Après avoir travaillé sur la promotion des droits de citoyenneté, Khalid et son équipe ont réalisé que le prochain grand défi était la réhabilitation physique et l’intégration sociale des résidents des camps. Plus de 300.000 personnes vivent dans les 116 camps du Bangladesh, principalement en raison des obstacles économiques, mais également en raison de la discrimination sociale.

« Ils sont plus vulnérables aux expulsions en raison de leur nouvelle citoyenneté bangladaise ; la raison pour laquelle ils sont été autorisés à rester dans ces camps pendant toutes ces années est qu’ils avaient été « déplacés à l’intérieur du pays ». Ce n’est plus le cas techniquement. La communauté doit trouver sa propre solution, et nous travaillons en vue d’unir les résidents autour de ce nouveau projet. »

Ils ont déjà mis en place plusieurs groupes de travail et ont établi une carte de base.
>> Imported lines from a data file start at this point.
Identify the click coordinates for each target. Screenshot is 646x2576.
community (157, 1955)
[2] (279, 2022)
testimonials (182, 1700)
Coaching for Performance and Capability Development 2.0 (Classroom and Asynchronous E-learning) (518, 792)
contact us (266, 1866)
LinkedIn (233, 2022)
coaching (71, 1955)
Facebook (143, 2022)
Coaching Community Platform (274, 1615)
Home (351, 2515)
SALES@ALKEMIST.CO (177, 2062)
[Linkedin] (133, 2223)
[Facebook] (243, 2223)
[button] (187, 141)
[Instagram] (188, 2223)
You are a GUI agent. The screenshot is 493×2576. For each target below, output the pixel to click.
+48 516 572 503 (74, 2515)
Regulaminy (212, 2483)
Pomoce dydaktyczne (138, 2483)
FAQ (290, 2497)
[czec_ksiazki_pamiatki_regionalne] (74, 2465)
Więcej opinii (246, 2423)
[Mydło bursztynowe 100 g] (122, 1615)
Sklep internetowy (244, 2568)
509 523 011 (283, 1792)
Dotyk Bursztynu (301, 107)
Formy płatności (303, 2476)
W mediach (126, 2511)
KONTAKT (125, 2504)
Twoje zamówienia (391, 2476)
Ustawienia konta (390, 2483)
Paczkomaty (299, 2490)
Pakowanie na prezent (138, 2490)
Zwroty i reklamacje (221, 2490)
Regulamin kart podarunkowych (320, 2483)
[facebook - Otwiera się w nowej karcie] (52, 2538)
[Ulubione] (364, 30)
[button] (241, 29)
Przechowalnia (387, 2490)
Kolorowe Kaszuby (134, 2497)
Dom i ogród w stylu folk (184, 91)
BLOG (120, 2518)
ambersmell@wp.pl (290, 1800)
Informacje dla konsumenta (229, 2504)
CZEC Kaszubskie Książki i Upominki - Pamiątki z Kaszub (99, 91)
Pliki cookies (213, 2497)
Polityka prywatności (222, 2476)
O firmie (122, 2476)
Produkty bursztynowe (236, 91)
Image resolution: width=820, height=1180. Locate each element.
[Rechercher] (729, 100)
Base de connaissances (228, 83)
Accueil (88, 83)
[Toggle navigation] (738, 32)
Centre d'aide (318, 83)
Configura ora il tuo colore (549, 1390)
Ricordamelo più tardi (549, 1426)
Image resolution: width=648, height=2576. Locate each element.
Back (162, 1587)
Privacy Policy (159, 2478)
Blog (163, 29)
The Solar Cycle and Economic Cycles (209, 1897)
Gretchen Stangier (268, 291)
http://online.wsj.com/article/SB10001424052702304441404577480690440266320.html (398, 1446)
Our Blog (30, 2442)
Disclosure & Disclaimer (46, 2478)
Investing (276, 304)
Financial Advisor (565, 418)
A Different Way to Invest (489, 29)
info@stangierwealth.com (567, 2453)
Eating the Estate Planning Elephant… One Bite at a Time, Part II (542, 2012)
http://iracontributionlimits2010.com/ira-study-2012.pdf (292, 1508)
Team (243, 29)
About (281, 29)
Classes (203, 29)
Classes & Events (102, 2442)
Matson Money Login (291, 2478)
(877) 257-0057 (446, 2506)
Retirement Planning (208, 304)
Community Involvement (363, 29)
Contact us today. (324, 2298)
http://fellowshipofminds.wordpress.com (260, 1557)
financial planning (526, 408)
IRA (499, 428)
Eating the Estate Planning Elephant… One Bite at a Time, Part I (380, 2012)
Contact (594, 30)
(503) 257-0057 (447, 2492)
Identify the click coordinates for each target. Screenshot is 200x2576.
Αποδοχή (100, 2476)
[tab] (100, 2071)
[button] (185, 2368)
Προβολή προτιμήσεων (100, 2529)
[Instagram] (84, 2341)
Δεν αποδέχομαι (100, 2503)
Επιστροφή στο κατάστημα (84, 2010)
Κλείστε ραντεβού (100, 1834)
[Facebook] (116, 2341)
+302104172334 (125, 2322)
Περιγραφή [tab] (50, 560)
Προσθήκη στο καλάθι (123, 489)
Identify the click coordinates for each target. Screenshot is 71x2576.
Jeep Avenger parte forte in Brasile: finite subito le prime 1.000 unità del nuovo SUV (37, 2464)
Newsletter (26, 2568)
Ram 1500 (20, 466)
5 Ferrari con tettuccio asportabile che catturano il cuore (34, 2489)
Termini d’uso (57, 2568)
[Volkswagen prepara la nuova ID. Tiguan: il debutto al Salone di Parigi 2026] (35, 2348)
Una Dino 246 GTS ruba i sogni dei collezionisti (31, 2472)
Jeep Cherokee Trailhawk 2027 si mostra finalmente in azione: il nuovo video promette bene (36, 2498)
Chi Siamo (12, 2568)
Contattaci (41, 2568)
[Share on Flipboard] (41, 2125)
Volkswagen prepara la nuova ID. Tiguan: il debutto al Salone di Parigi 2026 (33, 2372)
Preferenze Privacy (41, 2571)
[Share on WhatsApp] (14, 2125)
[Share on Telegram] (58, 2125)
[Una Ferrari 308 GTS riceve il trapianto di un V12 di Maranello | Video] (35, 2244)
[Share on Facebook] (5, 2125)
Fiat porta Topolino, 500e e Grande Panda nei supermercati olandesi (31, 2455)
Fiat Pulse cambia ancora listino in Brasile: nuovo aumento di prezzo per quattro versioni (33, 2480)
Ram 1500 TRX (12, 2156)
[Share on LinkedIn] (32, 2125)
La prochaine étape est le travail de recherche, afin d’étudier les aspects juridiques des modèles de propriété territoriale, incluant par exemple les fiducies foncières communautaires. Cela permettrait aux résidents de garder leurs titres fonciers à vie et faciliterait le développement de l’infrastructure et du logement pour les résidents des camps.

« Grâce à la sécurité d’occupation, la communauté ne craindra plus les menaces d’expulsion et pourra s’améliorer progressivement… C’est l’objectif principal du projet. »

Nous remercions Hannah Sholder, Investigatrice principale du projet de développement communautaire pour les camps biharis parlant l’urdu et boursière Fulbright au Bangladesh 2009-2010, pour son entretien avec Khalid.

Image : Mohammad Rubel (Khalid est le deuxième en partant de la droite sur la photo)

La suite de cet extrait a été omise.